Un petit sourire heureux passe sur les lèvres de Sissy. Je me penche sur sa nuque et souffle les cheveux follets qui la couvrent, puis j’embrasse le creux délicat ainsi découvert.

Elle secoue la tête.

— Fais pas ça, chou, dit-elle d’un ton rauque, tu sais bien que ça me donne des idées.

Elle a un petit ricanement et ajoute :

— M’est avis que ça n’est pas le moment.

Ça n’est pas le moment, en effet. Voilà que cette saloperie de sirène, qui avait cessé ses hurlements, reprend de plus belle.

— Tourne à droite !

Elle tourne. Nous nous trouvons dans une avenue rupinos plantée de beaux arbres et bordée de somptueuses demeures. La circulation étant très faible, on va pouvoir s’expliquer.

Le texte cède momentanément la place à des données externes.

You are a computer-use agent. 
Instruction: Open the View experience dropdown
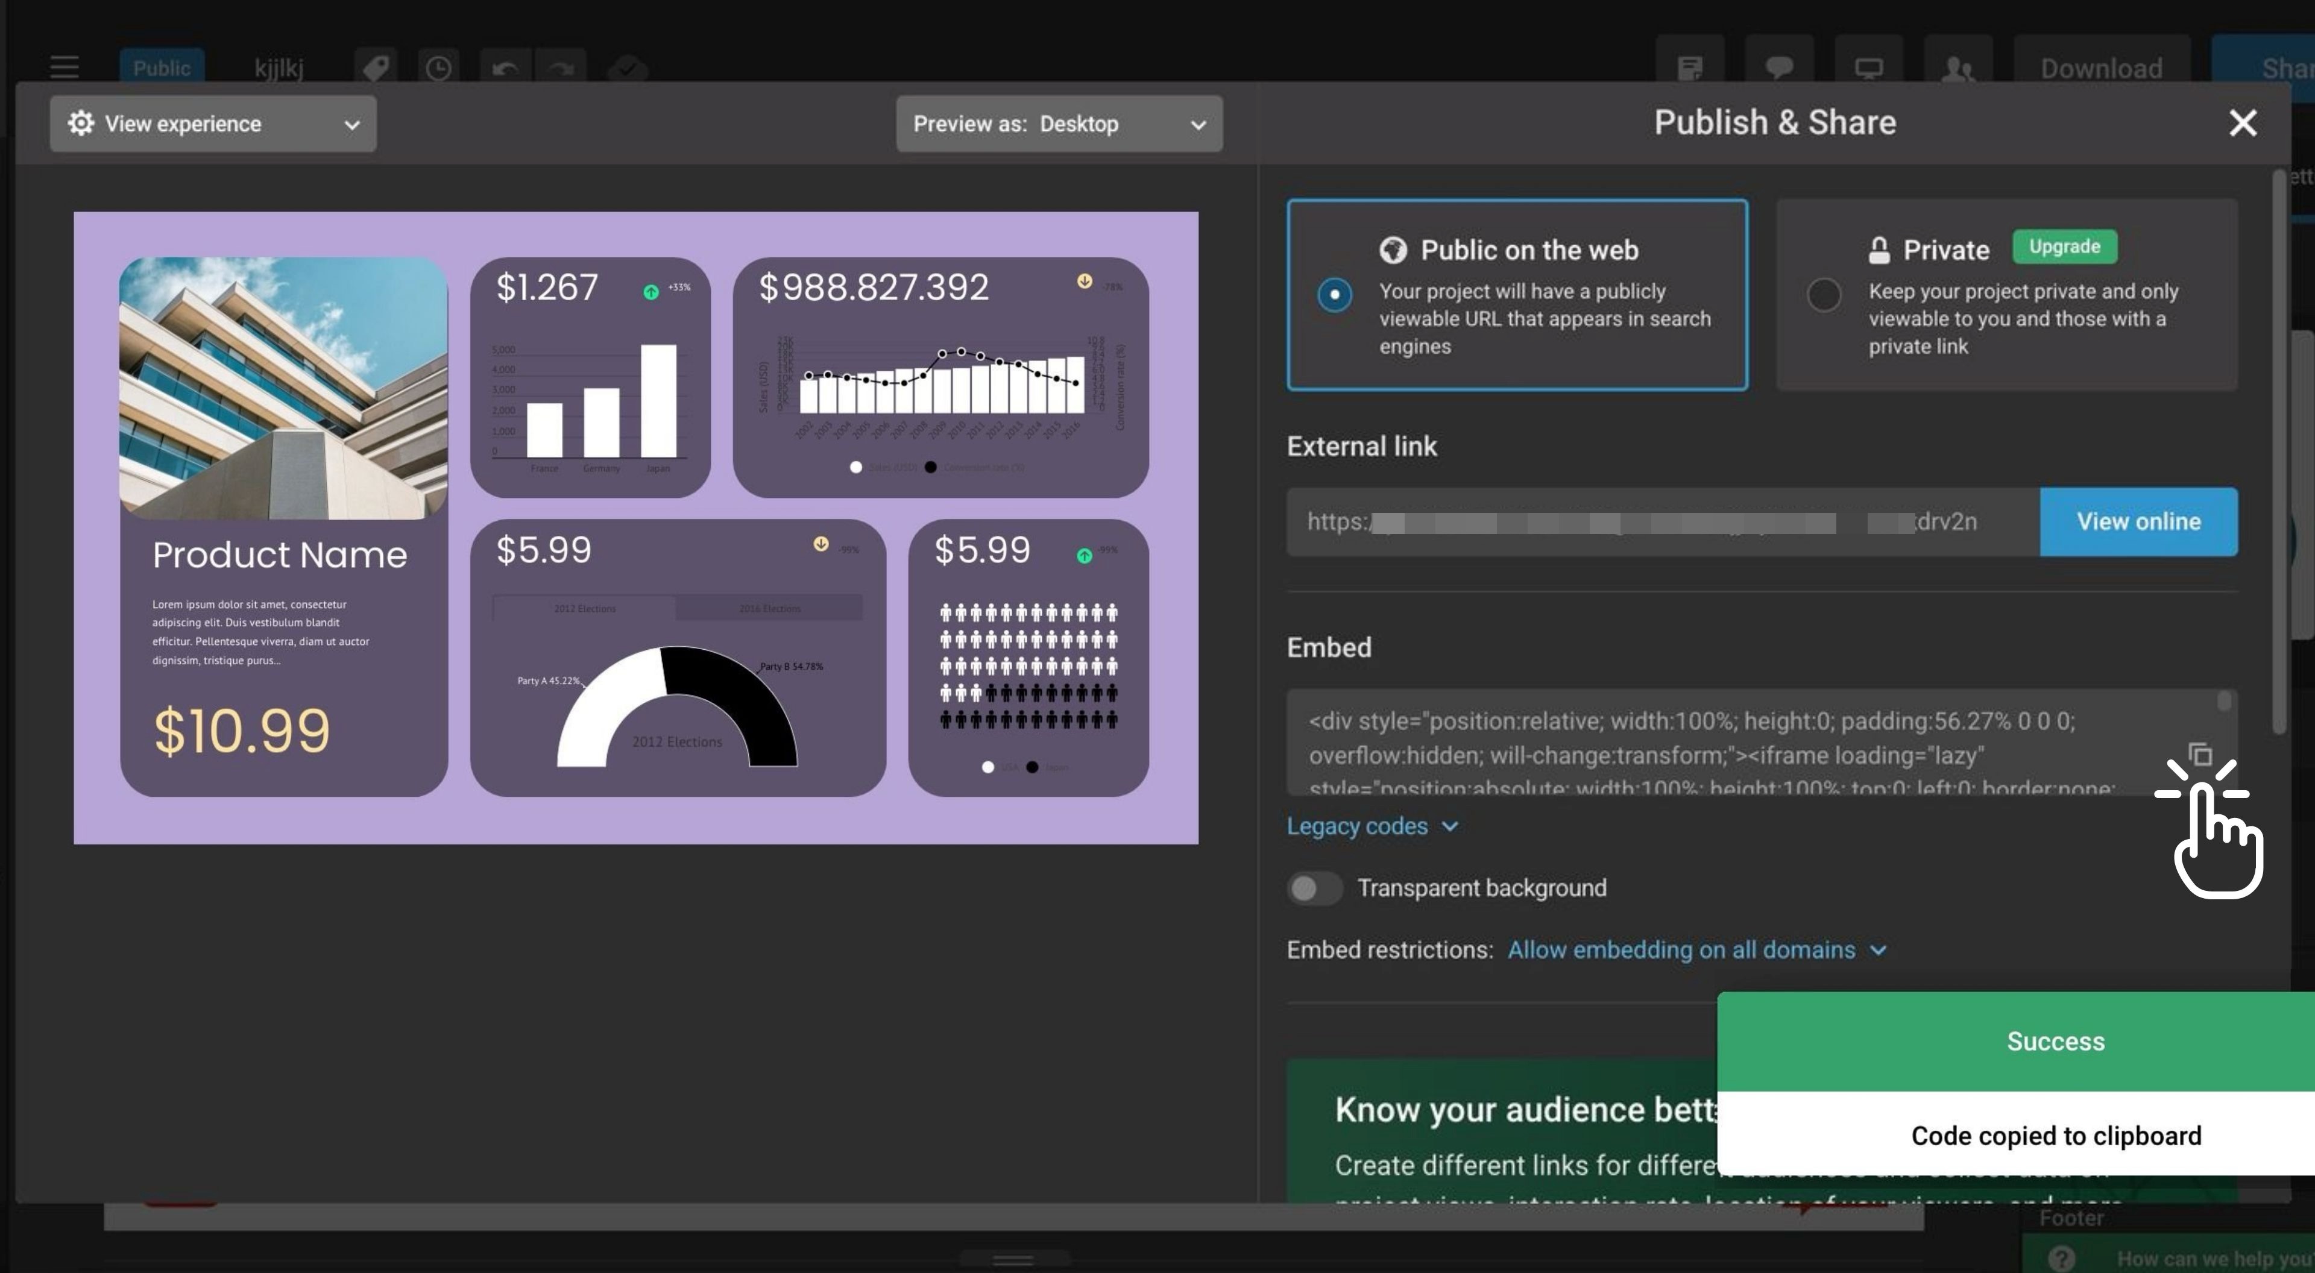[x=213, y=124]
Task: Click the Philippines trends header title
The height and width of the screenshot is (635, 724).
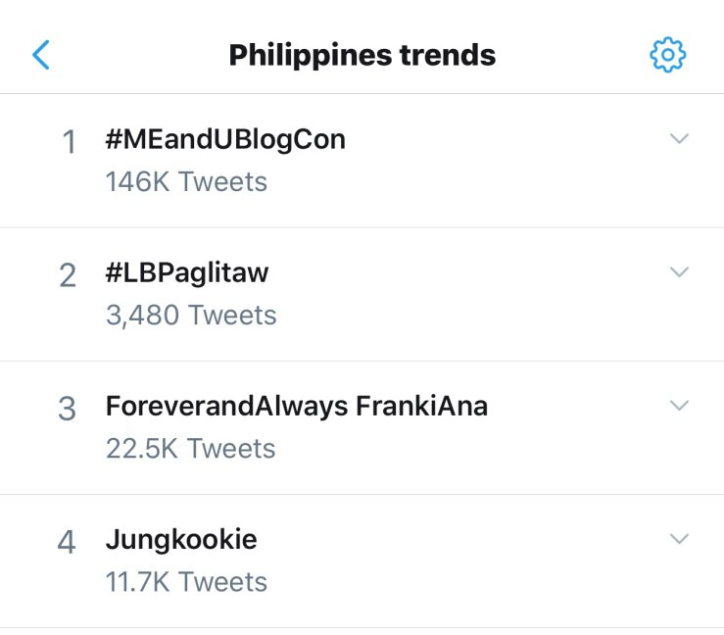Action: 362,55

— Mets un peu de sauce, pour voir.

Je me tourne.

La voiture de flics a viré, elle aussi. Donc, c’est bien à nous qu’elle en a.

— Où as-tu eu cette bagnole ? je questionne.

— T’occupes pas, elle est presque neuve.

— Alors y a pas trente-six méthodes ; on va essayer de leur semer du poivre. Direction cambrousse, chérie.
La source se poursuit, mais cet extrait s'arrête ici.